In our implementation:
Determine if the transaction is coinjoin by checking if two or more output values are equivalent
If condition 1 is true, increase the number of entity to cluster
Currently, we assume the number of entities is equal to the number of outputs with equivalent values.
It is essential to implement cases where the number of inputs does not equal to the number of outputs with equivalent values, to accurately estimate entities.
It is highly probable that an entity would use only one script type throughout a transaction. This implies that if all input addresses have the same script type while output addresses aren’t, the output address with the script type identical to the input addresses is the change address.
In the figure above, we can infer that address 4 is the change address as it is the only output address with the same script type.
This heuristic assumes that the payment amount is usually some reduced precision number, such as $5.50 or $19.00. With this assumption, an output address with a value that isn’t reduced in precision is considered to be the change address. The problem with this method is that the number could be in some form of reduced precision in a different currency (e.g. USD). Hence, we need to import the exchange rate at the time frame of when the transaction had occurred, but the cost of resources outruns the performance.

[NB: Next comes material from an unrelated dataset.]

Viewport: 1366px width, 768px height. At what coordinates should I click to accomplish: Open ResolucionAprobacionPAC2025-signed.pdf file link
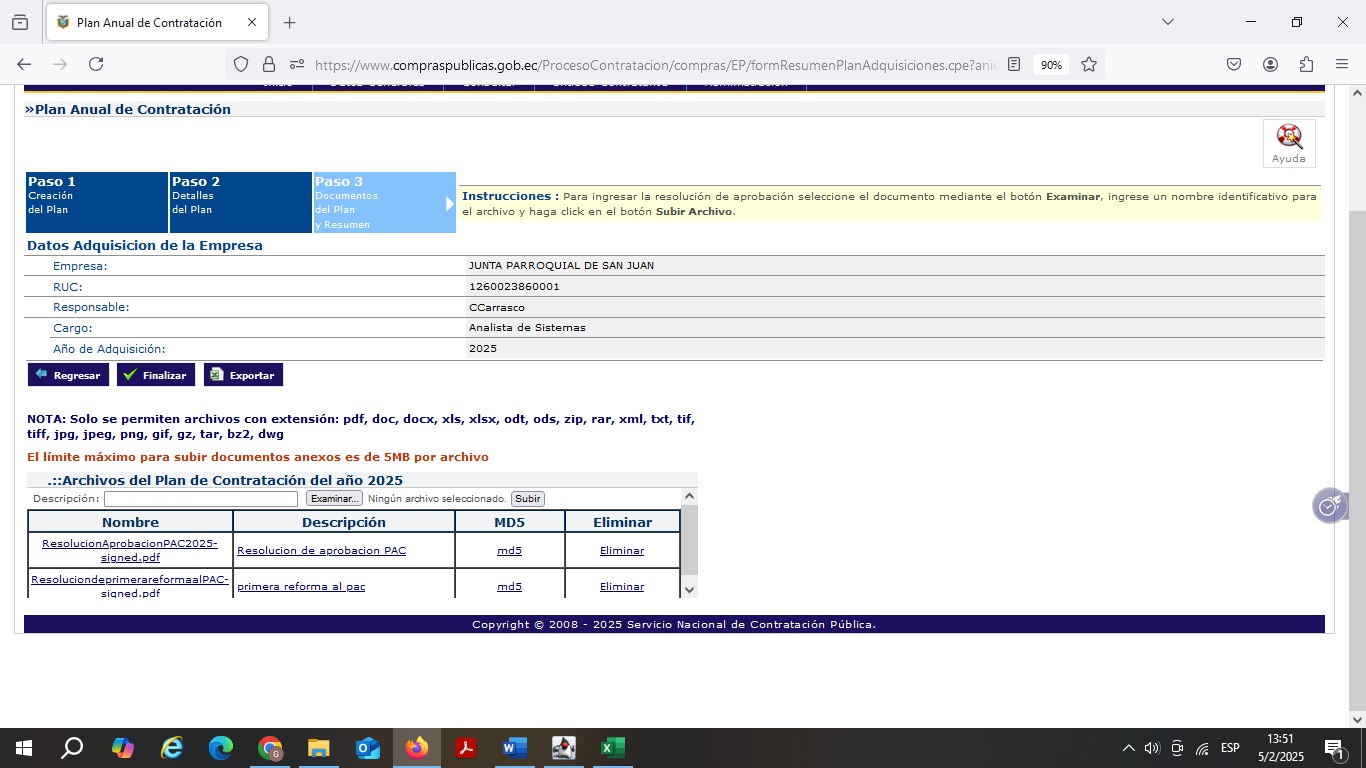[130, 550]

Unnecessary input heuristic
This heuristic is based on the logic of what need not spent, stays. For example, we have:
2 + 3 → 4 + 1, where left: input amount, right: output amount
If we wanted to send 1BTC, we would have only needed to send one of the two input addresses. However, because we sent 4BTC, we needed both of those addresses.
The problem with this method is that there are wallets that use coin selection algorithms that do not fit into this logic.
This heuristic has not been used due to the issue stated above. Moreover, the performance of the method itself was low.
We have explored some of the most widely known bitcoin entity clustering heuristics. Based on our experience with these techniques, we were able to spot many flaws in these methods, hence making the cluster unreliable. This is why our company strives for developing robust algorithms that will effectively cluster entities.